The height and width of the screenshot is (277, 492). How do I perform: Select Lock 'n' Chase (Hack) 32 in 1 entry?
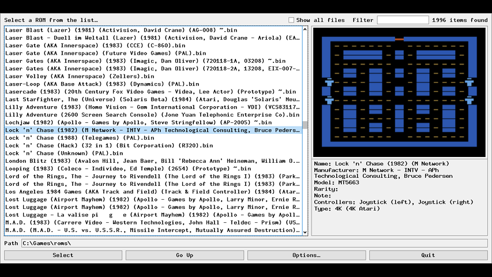click(x=153, y=145)
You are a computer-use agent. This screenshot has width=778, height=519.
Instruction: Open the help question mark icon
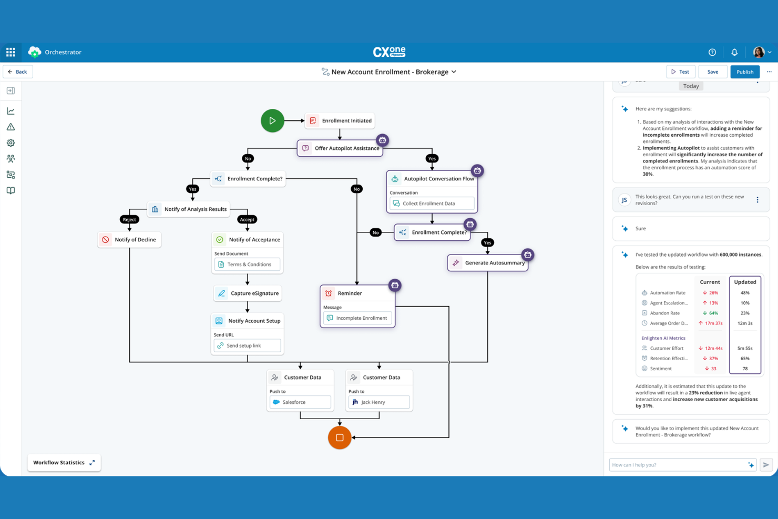712,52
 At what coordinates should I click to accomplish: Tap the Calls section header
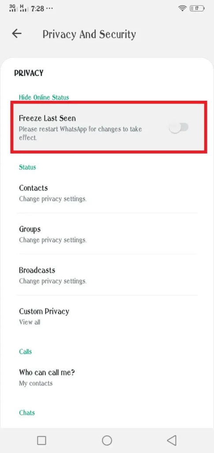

## Action item
Please repeat exactly the lines from the one containing "You are a computer-use" through the end of the entries, both included, omitting pictures.

## Output of the task
You are a computer-use agent. This screenshot has width=778, height=519.
Instruction: Open the help question mark icon
712,52
 At what coordinates should I click to accomplish: Tap the Calls section header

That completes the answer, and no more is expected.